By Mihir Sharma
As India prepares for elections this spring, confidence about the country’s prospects seems ubiquitous. The country has just finalized a new trade agreement; it’s with a small trading bloc composed of Norway, Switzerland, Liechtenstein and Iceland, but the headline number for new foreign investment it commits to bringing in, $100 billion, is nevertheless eye-catching. The stock markets are at record highs, and most expect them to rise even higher.
This year, Indian debt will begin to be included in global bond indexes, starting with JPMorgan Chase & Co.’s products in June, followed by the Bloomberg Emerging Market Local Currency Government Index from January 2025. (Disclaimer: Bloomberg LP, the parent company of Bloomberg News, offers index products for various asset classes through Bloomberg Index Services Ltd.) And, when last quarter’s growth numbers were announced in the past fortnight, analysts were startled to see that the Indian economy had apparently grown at an annualized rate of 8.4 per cent.
There are certainly solid grounds for optimism. India’s macroeconomic stability is impressive compared to many of its peers. Pandemic spending wasn’t excessive. The fiscal deficit has been steadily shrinking as a proportion of gross domestic product. The rupee has been remarkably stable. And “core” inflation, which excludes food and fuel prices, has eased to 3.3 per cent year-on-year, according to data released this week.
Some of this stability is hard-won, born of tough choices that the government in New Delhi has made. Fuel taxes are kept high to feed government revenue, for example, and an inflation target has been institutionalized for the country’s central bank.
Yet, even if some investors and sell-side analysts are touting India as “the best structural growth opportunity in emerging markets, if not the world,” it is worth looking beyond the hype to the real reasons for some of these surging indicators, to judge whether India’s growth is assured in coming years.
Consider the Indian equity markets. There are excellent, long-term reasons why they have been on an upward trend. But it is always unwise to deduce the real health of an economy from the level of its headline stock index. It sometimes says more about the choices available to capital than anything else.

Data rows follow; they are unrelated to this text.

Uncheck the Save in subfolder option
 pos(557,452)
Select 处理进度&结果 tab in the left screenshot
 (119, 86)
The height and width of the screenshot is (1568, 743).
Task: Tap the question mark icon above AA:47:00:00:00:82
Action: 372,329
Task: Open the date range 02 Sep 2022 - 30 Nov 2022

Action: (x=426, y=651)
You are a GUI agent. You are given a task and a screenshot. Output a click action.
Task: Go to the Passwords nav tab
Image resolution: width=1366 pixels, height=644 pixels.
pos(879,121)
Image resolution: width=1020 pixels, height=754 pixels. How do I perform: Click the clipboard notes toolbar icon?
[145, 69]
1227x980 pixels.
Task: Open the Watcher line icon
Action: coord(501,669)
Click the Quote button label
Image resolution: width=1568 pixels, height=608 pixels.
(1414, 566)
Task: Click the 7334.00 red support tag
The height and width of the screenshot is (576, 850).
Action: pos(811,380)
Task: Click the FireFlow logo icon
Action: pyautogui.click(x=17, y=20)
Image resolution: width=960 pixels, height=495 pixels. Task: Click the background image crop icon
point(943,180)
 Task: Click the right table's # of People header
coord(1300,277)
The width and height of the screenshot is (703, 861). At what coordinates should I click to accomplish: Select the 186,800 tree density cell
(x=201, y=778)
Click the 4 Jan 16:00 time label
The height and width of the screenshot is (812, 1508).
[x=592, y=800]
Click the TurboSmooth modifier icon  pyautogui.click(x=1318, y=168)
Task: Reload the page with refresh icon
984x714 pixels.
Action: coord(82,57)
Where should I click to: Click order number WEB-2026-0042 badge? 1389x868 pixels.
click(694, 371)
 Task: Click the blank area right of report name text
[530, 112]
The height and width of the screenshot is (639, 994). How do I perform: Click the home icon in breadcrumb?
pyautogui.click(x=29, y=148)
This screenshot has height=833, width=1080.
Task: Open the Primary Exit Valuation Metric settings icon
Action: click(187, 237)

That’s certainly the case in India. We are in the middle of a years-long shift to the greater financialization of savings. As Indian households gain easier access to formal finance, they will put less of their wealth into gold or real estate and more into financial assets, whether bank deposits or stocks. Even when foreigners sell Indian equities — as they did heavily at the beginning of this year — the domestic appetite for shares seems inexhaustible, driven by this bedrock change in household preferences.
Equities are also island of calm, competence and transparency in the Indian economy. The securities regulator is largely independent and efficient; minority shareholders’ rights are legally protected better than in many advanced economies; and you can find large companies in most sectors with trustworthy balance sheets and professional management. Money, including global finance, piles into Indian stocks partly because it so much easier than taking a punt on, say, building a factory.
But it’s only when more and more investors want to create real factories rather than juice up financial assets that India’s economy will really take off. This is part of the reason that, when judged against earnings, Indian shares are among the most expensive in the world. The macro figures underline the basic problem: Although corporate earnings have increased from a multi-decade low a few years ago, profits as a percentage of GDP are still about three percentage points lower than they were in the boom years of the 2000s.
Growth, meanwhile, was higher than expected partly because it’s only now that the post-pandemic recovery is really kicking in — and partly because government subsidies declined sharply. Thanks to how national accounts are calculated, that meant while actual value added seems to have slowed a little, the GDP numbers jumped up.
That’s a symptom of one underlying problem: It is still government actions that are pushing growth up or down, rather than the choices made by India’s private sector. Private investment in India has simply never recovered to the levels it reached during India’s 2000s growth spurt. While big public infrastructure rollouts have soaked up Indians’ savings, the private spending they were supposed to “crowd in” hasn’t yet materialized.
A decent platform has been built for the Indian economy to achieve liftoff. But the India hype, in contrast, doesn’t have firm foundations. The next government still has a lot to do if the Indian economy is to enter a real high-growth phase. Watch corporate earnings and private investment over the next few years to see if it’s going to happen.